Revenue for the quarter reached $760.7 million, a 16.7 % increase from the same period a year earlier. The growth was driven by a 161.6 % jump in energy revenue, a 57.4 % rise in consumer products, and a 10.2 % increase in food & beverage. Life‑sciences revenue grew modestly, while transportation revenue fell 22.1 % as lower electric‑vehicle assembly volumes weighed on the segment.
Net income climbed to $30.0 million, up 361.5 % YoY, and adjusted basic earnings per share rose to $0.48 from $0.30 in the prior year. The $0.18 (60 %) EPS beat was largely a result of disciplined cost control, a favorable shift toward higher‑margin services, and the company’s ability to maintain pricing power in its core markets.

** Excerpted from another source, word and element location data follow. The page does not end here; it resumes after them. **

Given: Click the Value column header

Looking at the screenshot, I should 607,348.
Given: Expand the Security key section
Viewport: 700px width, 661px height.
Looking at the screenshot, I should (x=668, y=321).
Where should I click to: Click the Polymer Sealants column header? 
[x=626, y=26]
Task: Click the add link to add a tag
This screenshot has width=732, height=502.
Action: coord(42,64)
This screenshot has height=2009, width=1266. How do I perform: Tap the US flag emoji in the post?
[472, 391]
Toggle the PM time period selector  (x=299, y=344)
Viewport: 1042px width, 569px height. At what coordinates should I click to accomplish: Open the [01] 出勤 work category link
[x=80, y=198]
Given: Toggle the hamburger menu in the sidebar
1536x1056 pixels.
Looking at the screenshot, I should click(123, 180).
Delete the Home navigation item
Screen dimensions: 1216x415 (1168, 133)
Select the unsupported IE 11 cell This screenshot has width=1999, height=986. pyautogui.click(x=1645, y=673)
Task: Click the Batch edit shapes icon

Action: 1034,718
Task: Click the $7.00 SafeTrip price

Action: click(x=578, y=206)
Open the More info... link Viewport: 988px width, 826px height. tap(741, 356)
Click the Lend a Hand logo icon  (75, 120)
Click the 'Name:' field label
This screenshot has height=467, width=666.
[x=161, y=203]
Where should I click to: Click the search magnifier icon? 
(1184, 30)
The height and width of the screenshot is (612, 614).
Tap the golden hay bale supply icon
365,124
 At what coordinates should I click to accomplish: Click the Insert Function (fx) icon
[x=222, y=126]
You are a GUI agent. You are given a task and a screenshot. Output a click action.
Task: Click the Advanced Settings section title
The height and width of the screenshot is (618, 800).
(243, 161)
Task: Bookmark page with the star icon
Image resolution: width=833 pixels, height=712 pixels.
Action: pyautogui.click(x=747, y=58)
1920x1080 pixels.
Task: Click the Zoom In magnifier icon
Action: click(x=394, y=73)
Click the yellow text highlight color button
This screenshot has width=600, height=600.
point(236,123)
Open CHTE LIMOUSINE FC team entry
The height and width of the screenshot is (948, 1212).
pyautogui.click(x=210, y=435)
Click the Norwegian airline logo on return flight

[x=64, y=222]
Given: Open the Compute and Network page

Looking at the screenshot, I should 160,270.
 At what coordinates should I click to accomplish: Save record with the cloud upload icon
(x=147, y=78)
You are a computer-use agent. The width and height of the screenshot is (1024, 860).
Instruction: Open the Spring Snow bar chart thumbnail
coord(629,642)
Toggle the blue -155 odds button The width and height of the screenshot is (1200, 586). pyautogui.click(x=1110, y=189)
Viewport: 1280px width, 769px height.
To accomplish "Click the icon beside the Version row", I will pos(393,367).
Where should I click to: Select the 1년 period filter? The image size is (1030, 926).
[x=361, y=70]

Adjusted earnings from operations increased to $79.9 million, up 21.6 %, and adjusted EBITDA reached $105.2 million, up 20.2 %. Gross margin slipped 1.11 percentage points year‑over‑year, reflecting a mix shift toward lower‑margin transportation and higher SG&A expenses. Despite the margin compression, the company’s operating leverage and cost discipline kept profitability robust.
Order bookings for the quarter were $821 million, a 7.0 % decline YoY, largely due to softer demand in the transportation segment. The order backlog remained flat at $2,053 million, providing a clear view of future revenue. Management highlighted disciplined working‑capital management and a strong balance‑sheet position as key strengths.
Management guided fiscal 2026 Q4 revenue to $710–$750 million, maintaining confidence in the company’s growth trajectory. CEO Doug Wright emphasized a focus on margin expansion, lean execution, and disciplined capital allocation. The company continues to remediate material weaknesses in internal controls over financial reporting, a point that management has reiterated as a priority.
Analysts noted the EPS beat and the company’s solid backlog as primary drivers of the positive market reaction, underscoring confidence in ATS’s operational discipline and the new CEO’s execution focus.